_Work instructions_:
Rewrite the entire listing below, changing every occurrence of "computer-use agent" to "desktop automation agent" and leaving everything else as it is.

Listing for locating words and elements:
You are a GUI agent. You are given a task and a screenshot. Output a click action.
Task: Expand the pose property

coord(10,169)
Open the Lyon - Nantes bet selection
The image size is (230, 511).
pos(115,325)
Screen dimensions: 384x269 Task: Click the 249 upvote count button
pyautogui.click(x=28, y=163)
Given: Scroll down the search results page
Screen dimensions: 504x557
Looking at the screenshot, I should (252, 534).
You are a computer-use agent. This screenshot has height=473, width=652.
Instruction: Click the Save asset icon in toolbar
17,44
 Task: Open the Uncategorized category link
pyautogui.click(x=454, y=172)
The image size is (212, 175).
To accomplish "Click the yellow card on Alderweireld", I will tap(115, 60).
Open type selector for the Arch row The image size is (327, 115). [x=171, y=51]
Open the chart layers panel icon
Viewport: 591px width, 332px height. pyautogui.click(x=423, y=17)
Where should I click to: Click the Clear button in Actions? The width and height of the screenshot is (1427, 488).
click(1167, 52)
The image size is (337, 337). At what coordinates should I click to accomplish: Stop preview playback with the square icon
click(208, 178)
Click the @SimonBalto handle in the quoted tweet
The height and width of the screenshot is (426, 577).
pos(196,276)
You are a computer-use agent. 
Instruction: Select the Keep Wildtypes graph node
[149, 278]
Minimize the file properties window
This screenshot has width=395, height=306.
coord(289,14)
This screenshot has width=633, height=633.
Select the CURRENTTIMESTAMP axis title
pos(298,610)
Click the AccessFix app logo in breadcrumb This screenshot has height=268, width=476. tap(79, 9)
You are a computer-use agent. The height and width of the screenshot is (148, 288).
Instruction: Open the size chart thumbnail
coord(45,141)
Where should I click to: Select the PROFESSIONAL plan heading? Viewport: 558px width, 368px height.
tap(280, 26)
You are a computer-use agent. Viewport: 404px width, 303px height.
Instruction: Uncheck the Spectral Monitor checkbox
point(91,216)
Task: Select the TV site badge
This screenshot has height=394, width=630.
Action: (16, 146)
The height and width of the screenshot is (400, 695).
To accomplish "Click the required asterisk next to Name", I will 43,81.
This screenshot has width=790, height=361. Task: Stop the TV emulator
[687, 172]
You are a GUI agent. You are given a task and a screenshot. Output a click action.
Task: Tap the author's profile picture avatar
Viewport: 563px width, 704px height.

_Written answer_:
You are a GUI agent. You are given a task and a screenshot. Output a click action.
Task: Expand the pose property

coord(10,169)
Open the Lyon - Nantes bet selection
The image size is (230, 511).
pos(115,325)
Screen dimensions: 384x269 Task: Click the 249 upvote count button
pyautogui.click(x=28, y=163)
Given: Scroll down the search results page
Screen dimensions: 504x557
Looking at the screenshot, I should (252, 534).
You are a desktop automation agent. This screenshot has height=473, width=652.
Instruction: Click the Save asset icon in toolbar
17,44
 Task: Open the Uncategorized category link
pyautogui.click(x=454, y=172)
The image size is (212, 175).
To accomplish "Click the yellow card on Alderweireld", I will tap(115, 60).
Open type selector for the Arch row The image size is (327, 115). [x=171, y=51]
Open the chart layers panel icon
Viewport: 591px width, 332px height. pyautogui.click(x=423, y=17)
Where should I click to: Click the Clear button in Actions? The width and height of the screenshot is (1427, 488).
click(1167, 52)
The image size is (337, 337). At what coordinates should I click to accomplish: Stop preview playback with the square icon
click(208, 178)
Click the @SimonBalto handle in the quoted tweet
The height and width of the screenshot is (426, 577).
pos(196,276)
You are a desktop automation agent. 
Instruction: Select the Keep Wildtypes graph node
[149, 278]
Minimize the file properties window
This screenshot has width=395, height=306.
coord(289,14)
This screenshot has width=633, height=633.
Select the CURRENTTIMESTAMP axis title
pos(298,610)
Click the AccessFix app logo in breadcrumb This screenshot has height=268, width=476. tap(79, 9)
You are a desktop automation agent. The height and width of the screenshot is (148, 288).
Instruction: Open the size chart thumbnail
coord(45,141)
Where should I click to: Select the PROFESSIONAL plan heading? Viewport: 558px width, 368px height.
tap(280, 26)
You are a desktop automation agent. Viewport: 404px width, 303px height.
Instruction: Uncheck the Spectral Monitor checkbox
point(91,216)
Task: Select the TV site badge
This screenshot has height=394, width=630.
Action: (16, 146)
The height and width of the screenshot is (400, 695).
To accomplish "Click the required asterisk next to Name", I will 43,81.
This screenshot has width=790, height=361. Task: Stop the TV emulator
[687, 172]
You are a GUI agent. You are given a task and a screenshot. Output a click action.
Task: Tap the author's profile picture avatar
Viewport: 563px width, 704px height.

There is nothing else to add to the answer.